▸ Page extract:
==*==
Angela Herdman has clocked up decades of service for Stagecoach while campaigning to raise awareness of the heart condition her daughter died of.
The 61-year-old is an engineering clerk at the Barrow’s Stagecoach depot where she has worked for 33 years, earning a long-service award in 2022.
“I started off as a bus cleaner, and then a job came up in the office. I put in for it, I got it, and I’ve worked there ever since,” said Angela, of Walney.
“It’s admin – doing all the job cards and the defect cards, doing the fuel, the wages. I do the stores as well. So that’s booking in, issuing, getting in touch with various places for parts.”
Away from work, Angela is an ambassador for Cardiomyopathy UK, following her daughter Carly’s death in 2012, just days after giving birth to her son.
In the run up to International Women’s Day this weekend, Stagecoach is displaying posters on its buses in North Lancashire and Cumbria with information about the disease to help raise awareness of cardiomyopathy to other passengers.
Angela, who also has a son, Luke, was unaware of cardiomyopathy before Carly died but has since campaigned to raise funds and awareness, particularly within the medical profession in the UK.
==*==
▸ Stored data:

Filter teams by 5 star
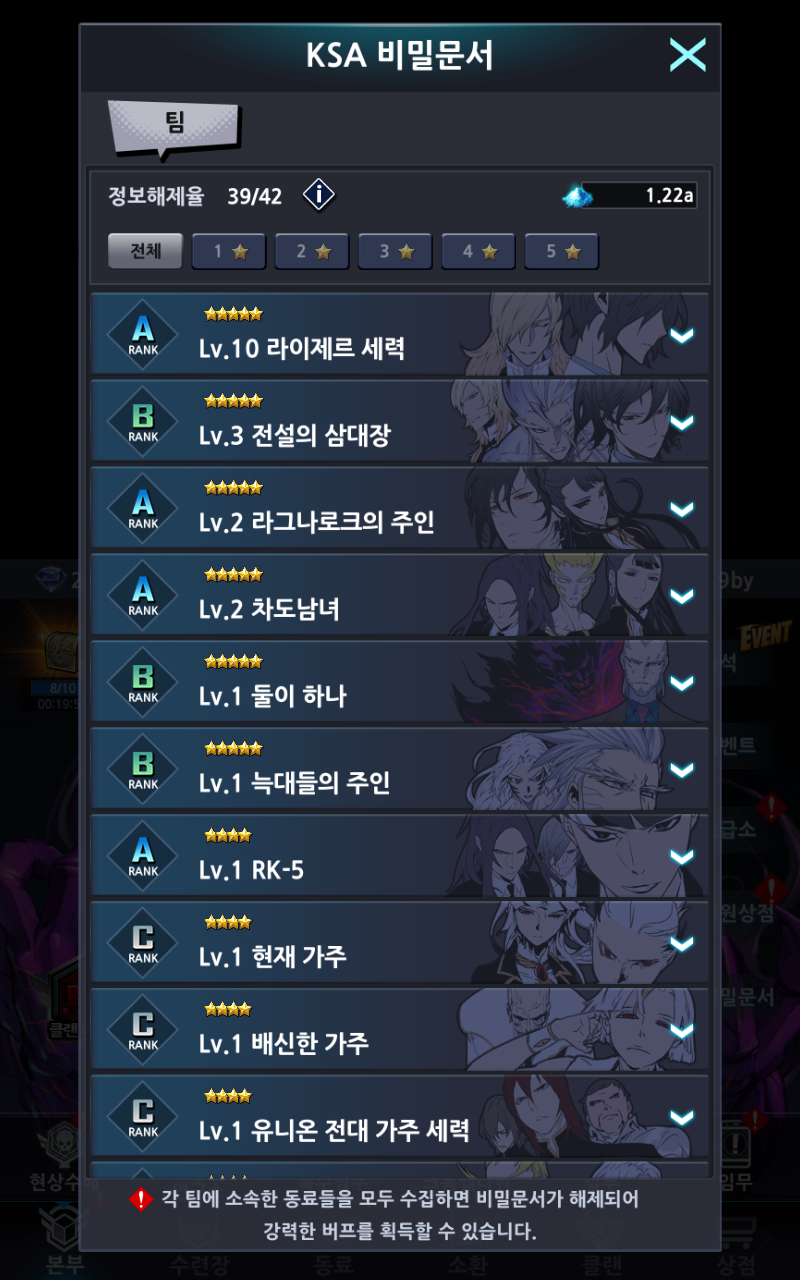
==*==
▸ What to do:
- 1) In the article about Angela Herdman, what was her first job at Stagecoach?
- 2) Continue the article about Angela Herdman from where it stops.

▸ Task-by-task outputs:
- 1) She started as a bus cleaner.

- 2)
“Now it’s in the media, it’s out there. It’s gone from tiny ripples in a pond to a tsunami,” she said.

“It’s in the midwifery curriculum which is massive. I met Carly’s friend and she said to me, this has been put in the curriculum. And I started crying because I was just overjoyed, because I would never want another family to go through this.”
Cardiomyopathy is a disease of the heart which can affect women in pregnancy. Carly died at Furness General Hospital in Barrow, seven days after giving birth to her son George, who will turn 13 this year.
Angela is still horrified that the symptoms were not recognised but determined that her daughter’s death should not have been in vain.
“I’d never heard of it before,” she said. “Carly was treated for entirely the wrong thing – she was treated for pneumonia and she needn’t have died, which is absolutely soul-destroying.
“I started doing some digging on it. In America, it’s not so rare, and they test for it in pregnancy. So I wanted to know why we didn’t have that here.
“Most times it can be reversed. Carly died on the Wednesday and up until the Monday that could have been reversed had she been treated properly.
“But the first time I heard it mentioned was when she was in intensive care, fighting for life, and it was too late then.”
The following year Angela led Carly’s family and friends on the annual Keswick to Barrow walk, raising around £10,000.
She has since raised thousands more, become an ambassador for the Cardiomyopathy UK charity and been invited to speak at conferences on the issue.
“At a conference in Kendal, I spoke about Carly and made everyone cry, But I wanted to make everyone cry because I wanted the impact of what that would do to them in terms of remembering; I wanted some young doctor when he was looking at a patient to go, this could be cardiomyopathy, and I think that’s what I got from it.”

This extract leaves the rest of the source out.